O Mercado está preparado?
O professor Bruno Kelly responde a uma segunda pergunta importante sobre o seguro-garantia. O mercado está preparado para uma possível demanda gigantesca do setor público de infraestrutura?
“Esse nicho de mercado já existe. Ele teve um boom, que ocorreu na época da pré-Copa e pré-Olimpíada, onde as grandes obras públicas de infraestrutura para receber esses dois grandes evento. O mercado está preparado sim para receber essee aumento de demanda. Nunca é demais lembrar que existe a Segurobras, uma seguradora nacional que foi criado com esse objetivo apesar de não está operacional”, afirma Bruno Kelly.

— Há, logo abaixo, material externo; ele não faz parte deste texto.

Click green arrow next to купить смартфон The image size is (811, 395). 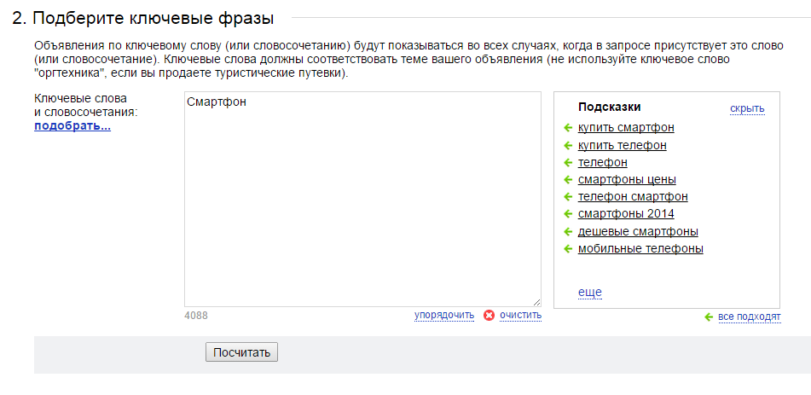568,128
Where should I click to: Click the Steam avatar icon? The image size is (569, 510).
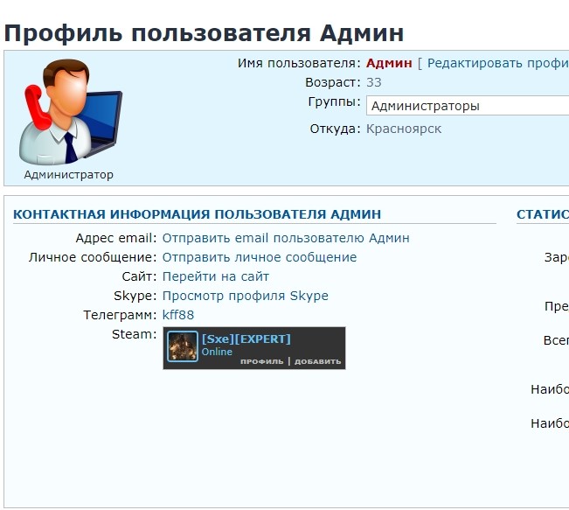(183, 347)
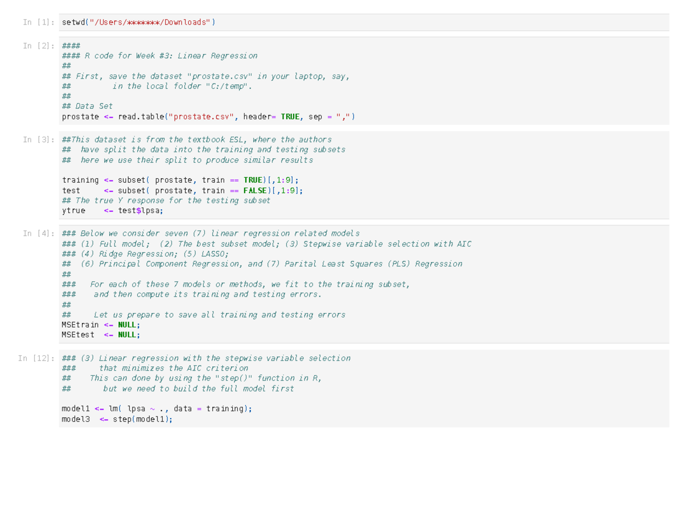Click the model1 lm() assignment line

(x=157, y=408)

“MINHA CASA, MEU SEGURO” - Ministério das Cidades prepara projeto piloto
A adoção do seguro-garantia ganhou este ano um aliado de peso. Durante participação na 8ª Conferência Brasileira de Seguros Gerais, Previdência Privada e Vida, Saúde Suplementar e Capitalização (Conseguro), o ministro das Cidades, Bruno Araújo, anunciou a criação de um Grupo de Trabalho voltado à implementação do seguro de obras no Ministério das Cidades.
Para o ministro, programas como o ‘Minha Casa, Minha Vida”, terão, com a implementação do seguro, prazos de entrega cumpridos. Em alguns casos, a imprensa já noticiou atrasos de até 5 anos na entrega dos imóveis do programa.
“Dentro de 60 a 90 dias, iremos iniciar a elaboração de um plano, para que o Seguro possa ser implementado em 2018”, afirmou o ministro, no Conseguro, realizado no Rio de Janeiro.
“A ideia principal é que a seguradora fizesse o monitoramento da obra, fiscalizando a qualidade”, frisou o ministro.
Ele reafirmou ainda a meta de contratação de 610 mil unidades habitacionais do MCMV sendo 170 mil na modalidade Faixa 1, para famílias com renda mensal de R$ 1,8 mil. “Retomamos 40 mil unidades, e hoje trabalhamos para cumprir a meta estabelecida no início de 2017. Nos orgulhamos de não termos nenhum empreendimento com pagamento atrasado”, concluiu.